The hospital has borrowed an interim CEO — Eileen Doyle — from sister trust Kettering General Hospital Foundation Trust in exchange for its own chief executive, Deborah Needham. In a few months, Care Quality Commission deputy chief inspector Heidi Smoult will take over from Doyle.

Both hospital chief executives sit under group CEO Simon Weldon, who took up the position last July after two years leading KGH FT. He believes Ms Smoult’s appointment will help develop the trusts’ group model further. Perhaps it also signals a halt to this mini CEO merry-go-round. Ms Smoult herself says she is excited to “harness the power of collaboration” at the trust and hopes the group model will help improve services across the county.
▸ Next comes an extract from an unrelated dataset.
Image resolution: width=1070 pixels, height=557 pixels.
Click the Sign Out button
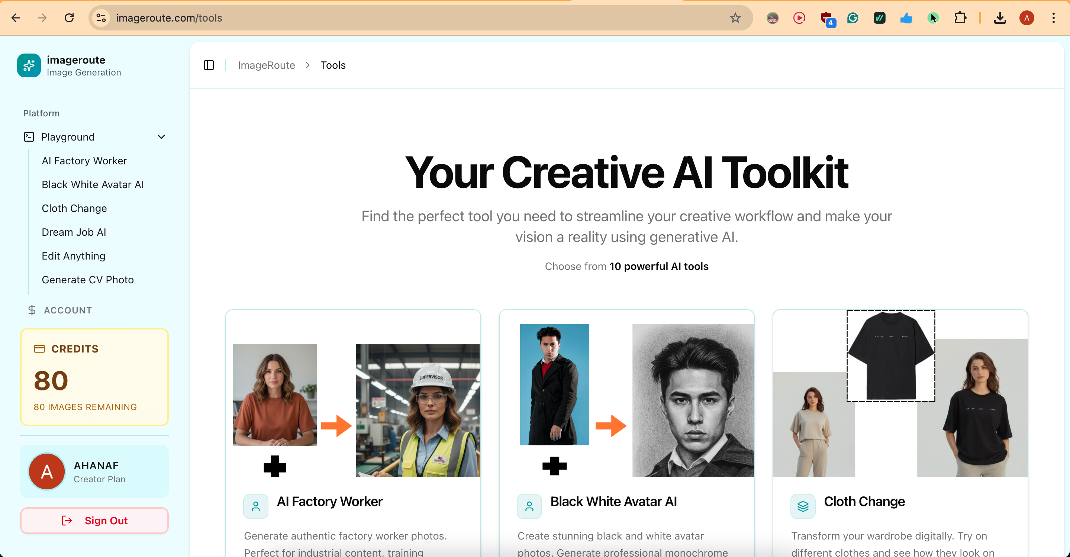point(94,520)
But the decision to appoint a senior CQC inspector has certainly ruffled some feathers among HSJ’s readers. While some have praised Ms Smoult’s experience with the health service, others have questioned the wisdom of choosing a candidate fresh from the CQC, an organisation often under fire in hospital management circles.

Return from Oz?

When someone starkly warns you are facing a “mass exodus” of staff unless urgent action is taken, you tend to sit up and take notice.

London Ambulance Service Trust chair Heather Lawrence cautioned executives at a board meeting this week that it has a “window of opportunity which is closing by the day”.

It comes amid fears the service’s 500 Australian paramedics, who comprise around a quarter of its total, could face visa issues when they fly home on leave this summer.

Current rules could make that tricky and other employers may look on with a sense of slight dread.